Assignment ▸
Transcribe exactly, and without pictures, only the lines from the one bearing "1460x765 pixels." through the final line of the data below.

Exercise data ▸
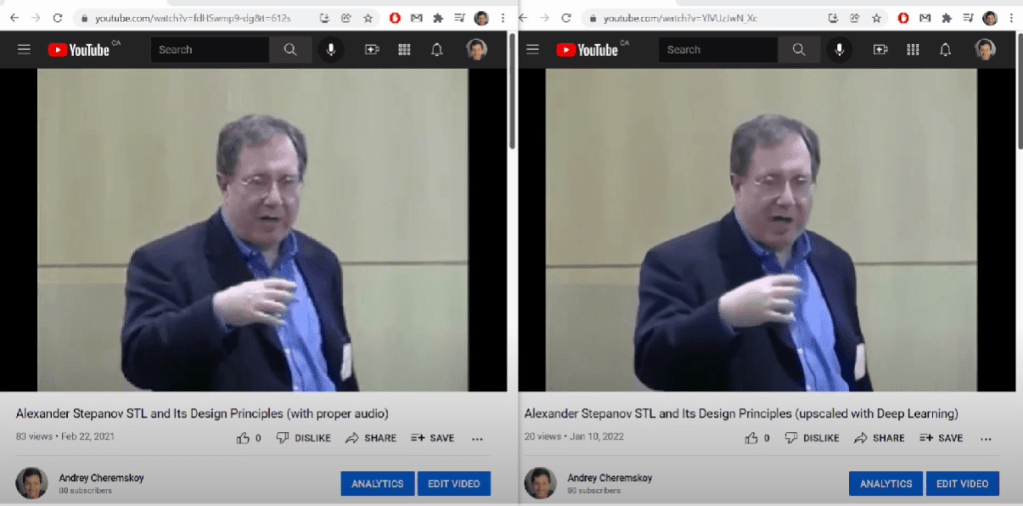Click the YouTube search field on the upscaled video page
The width and height of the screenshot is (1023, 506).
pos(717,50)
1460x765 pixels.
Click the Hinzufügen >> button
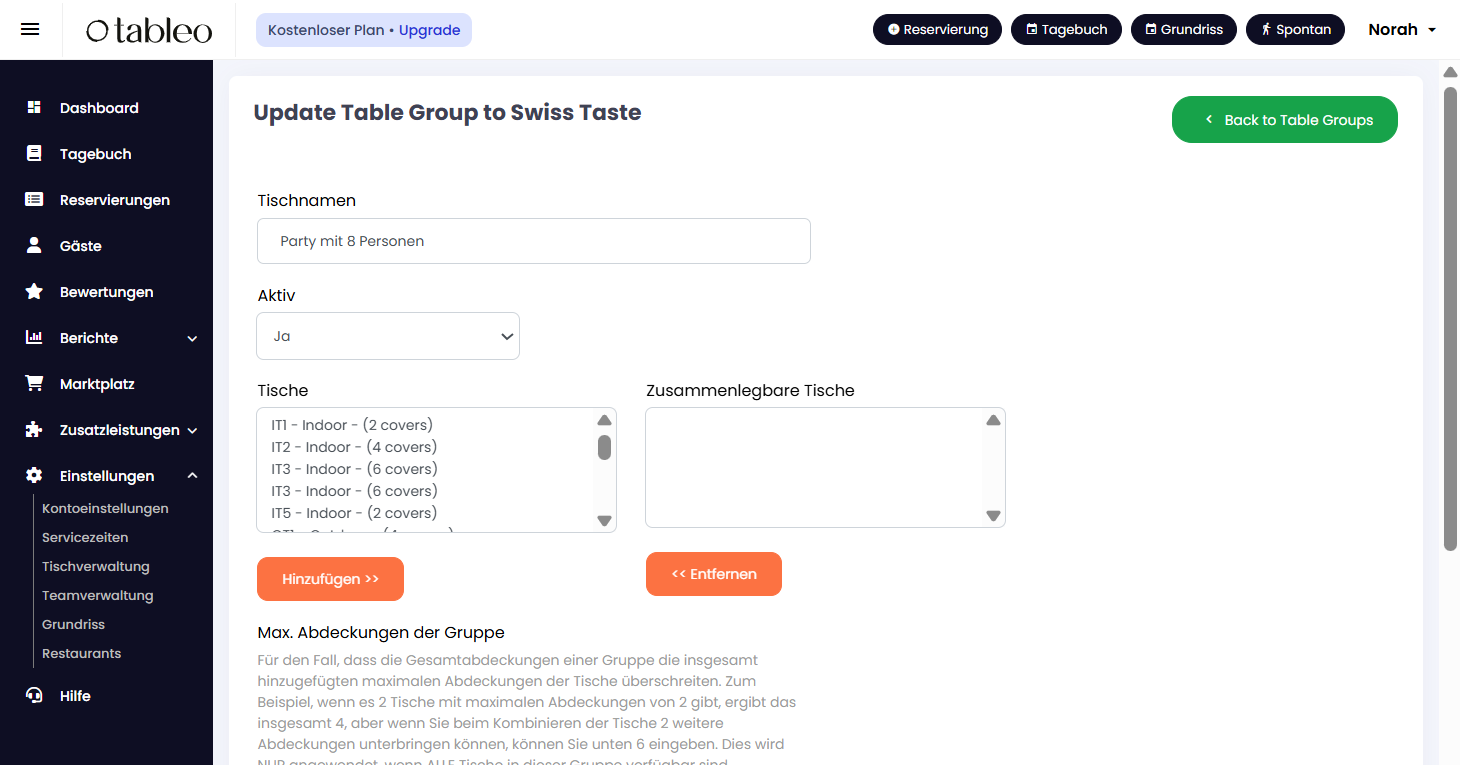[330, 579]
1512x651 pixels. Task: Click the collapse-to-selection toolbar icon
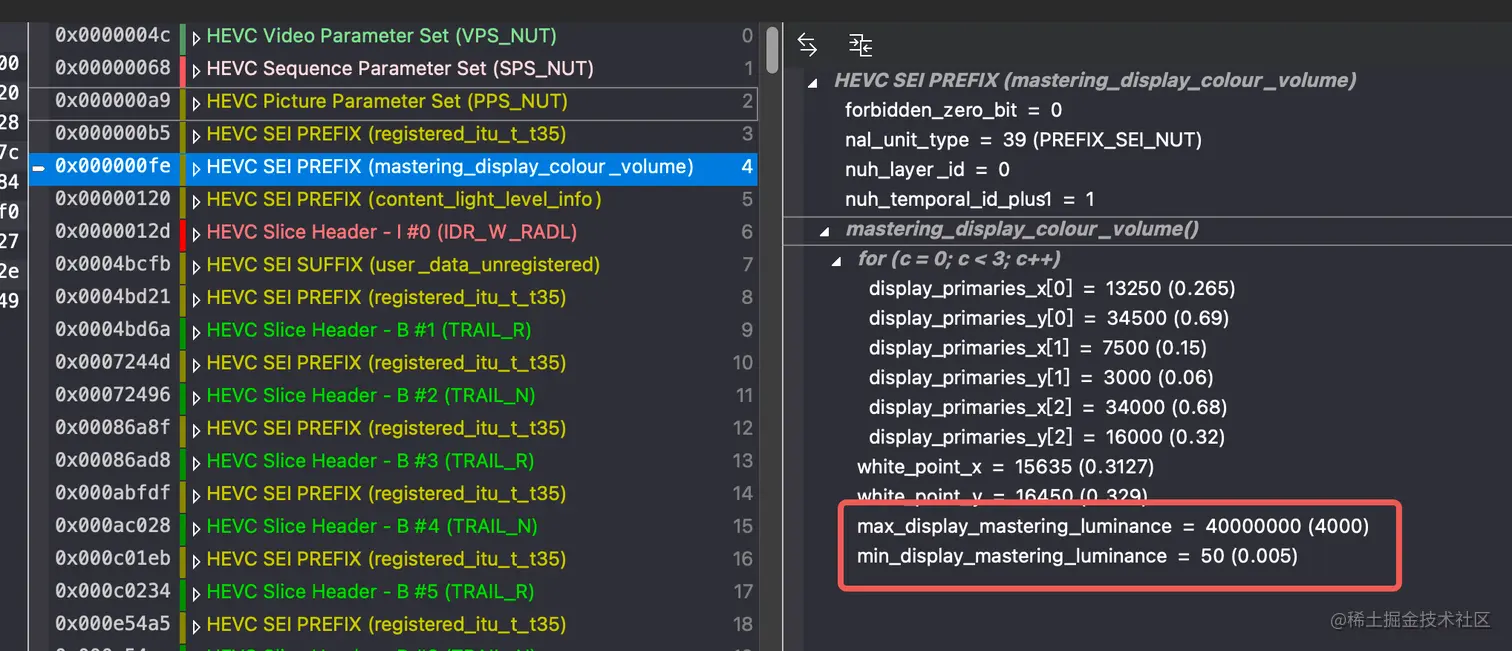860,44
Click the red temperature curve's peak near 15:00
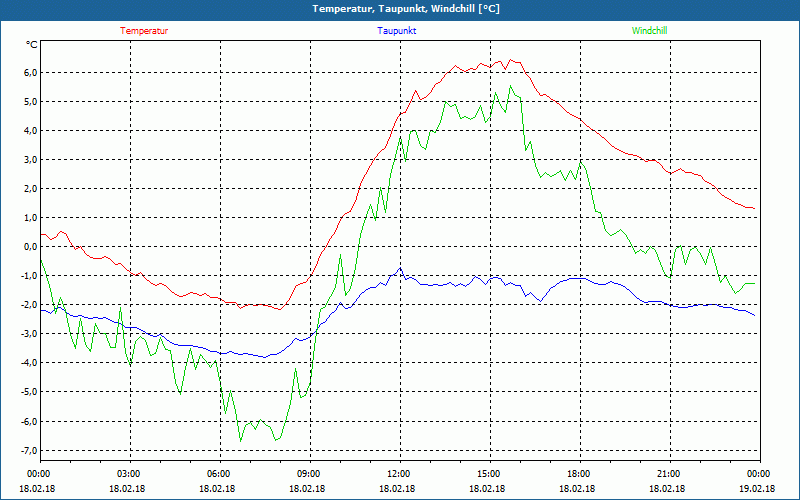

Completed task ▸
1460x765 pixels.
Click the Hinzufügen >> button
[330, 579]
1512x651 pixels. Task: Click the collapse-to-selection toolbar icon
860,44
Click the red temperature curve's peak near 15:00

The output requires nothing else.